Background: Diabetes is a common comorbidity in cancer patients and we have observed that patients with diabetes tend to have a higher risk of side effects during chemoradiation for carcinoma cervix. Infact quite a few of these patients have interruptions in chemotherapy related to various forms of electrolyte imbalances, infection etc.
We are planning a cross sectional analysis of patients of carcinoma cervix who undergo radiotherapy and evaluate the association between presence of diabetes and the acute toxicity profile. We have a potential case list of about 300 - 350 patients of whom we anticipate about 20% - 30% will have diabetes at baseline.
The problem: As diabetes is a comorbidity associated with multiple other factors and some studies even postulate that these patients tend to have more aggressive disease, we think that these patients may also be receiving radiotherapy to a larger volume simply because they will present with more advanced stage of the disease. Additionally the effect of diabetes on the kidney enhances the nephrotoxic effects of chemotherapy. Given the cross-sectional study design, it would possibly be impossible to ascertain if diabetes is resulting in increased toxicity per se. However, even if the study suggests that there is an association we can look at planning a further cohort study evaluating a more rigrous supportive care program for such patients.

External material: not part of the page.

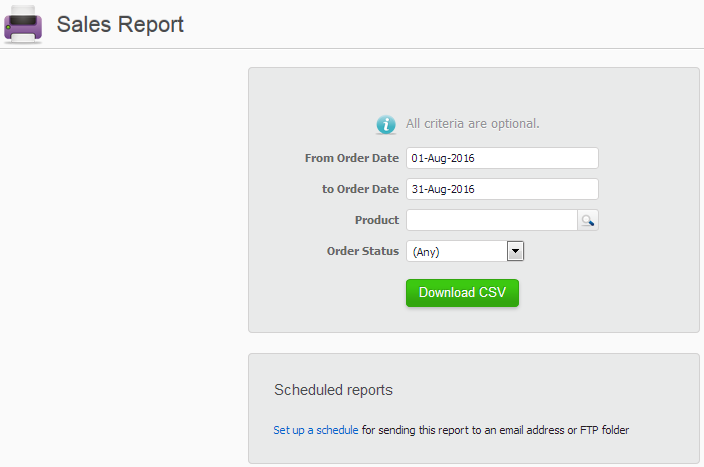
Task: Focus the From Order Date field
Action: [x=502, y=158]
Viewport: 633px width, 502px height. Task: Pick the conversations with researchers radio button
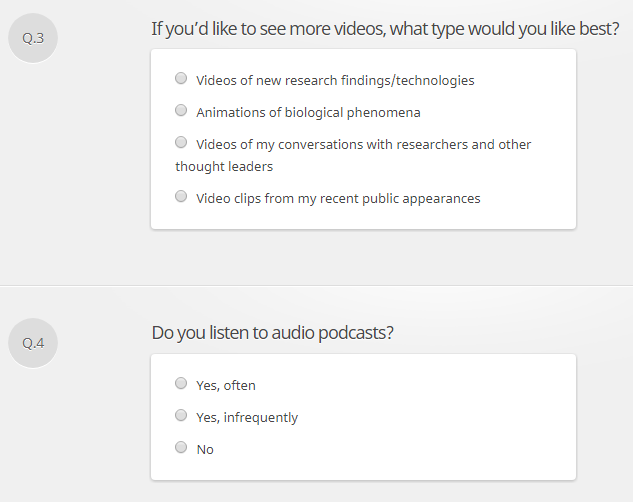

Given the biases inherent in the design we thought of using a regression model to evaluate the association and the choice of the model would be an ordinal regression model given the grades in which toxicities are expressed and varied effects they have on the patient. Now the issue is that patients can have multiple toxicities which often exist as symptom clusters (say diarrhea , vomiting, hyponatremia are usually clustered together). If we simply lump all toxicities together the model will possibly loose lot of power (say for example we do an ordinal regression where patient toxicity overall is graded on a 5 point scale where 0 represents no toxicity, 1 mild toxicity only, 2 moderate toxicities, 3 any severe toxicity, 4 any toxicity needing hospitalization and 5 toxicity related to death).
If we on the other hand choose to add up the grades of individual toxicities we run into a situation where a patient who experiences a single grade 4 toxicity has the same score as a patient who has 4 grade 1 toxicity events - in essence does not capture the severity of the toxicity.
I would like to know from the house how we can overcome this issue - any advise on how to meaningfully reflect the toxicity burden would be helpful for a better model estimate.